Learn how you can Unlock Limitless Customer Lifetime Value with CleverTap’s All-in-One Customer Engagement Platform.
As mobile marketers, we make decisions every day based on data. These decisions lead users to keep using our apps or uninstall them. Which is why we have to think clearly when facing data and watch out when seeing possible correlation vs causation issues.
There’s been a steady move in the past decade for organizations to favor data-driven decisions. It’s the thinking that, without evidence, there’s no real basis for a decision. This makes it even more critical to use statistics as a tool that gives insight into the relationships between factors in a given analysis.
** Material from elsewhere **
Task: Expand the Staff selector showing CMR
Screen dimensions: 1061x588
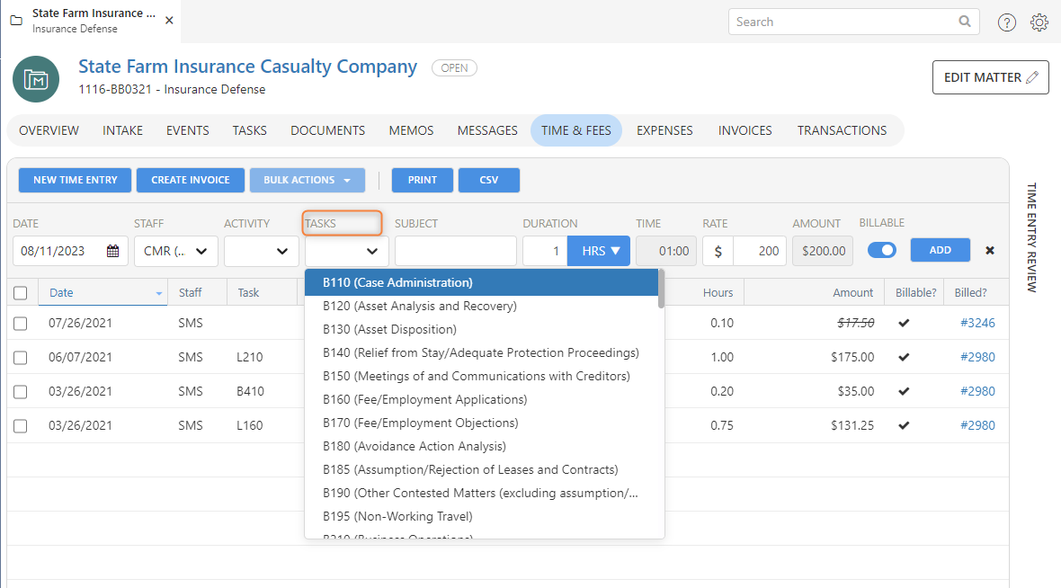Action: 175,251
Statistics helps you differentiate the correlations from the causations.
My mother-in-law recently complained to me: “Whenever I try to text message, my phone freezes.” A quick look at her smartphone confirmed my suspicion: she had five game apps open at the same time plus Facebook and YouTube. The act of trying to send a text message wasn’t causing the freeze, the lack of RAM was. But she immediately connected it with the last action she was doing before the freeze.
She was implying a causation where there was only a correlation.
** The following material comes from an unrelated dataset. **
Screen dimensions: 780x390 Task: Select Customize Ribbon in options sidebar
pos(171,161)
Correlations are everywhere. As conspiracy theory debunkers like to say: “If you look long enough, you’ll see patterns.”
In the same way, if you look long enough, you may begin to see cause-and-effect relationships in your mobile marketing data where there is only correlation. We try to find a reason why A and B occur at the same time.
See if you can spot which is which in these correlation and causation examples below:
To better understand correlation vs causation, let’s begin by defining terms.
The Art of Onboarding Mobile App Users
Correlation is a term in statistics that refers to the degree of association between two random variables. So the correlation between two data sets is the amount to which they resemble one another.
If A and B tend to be observed at the same time, you’re pointing out a correlation between A and B. You’re not implying A causes B or vice versa. You’re simply saying when A is observed, B is observed. They move together or show up at the same time.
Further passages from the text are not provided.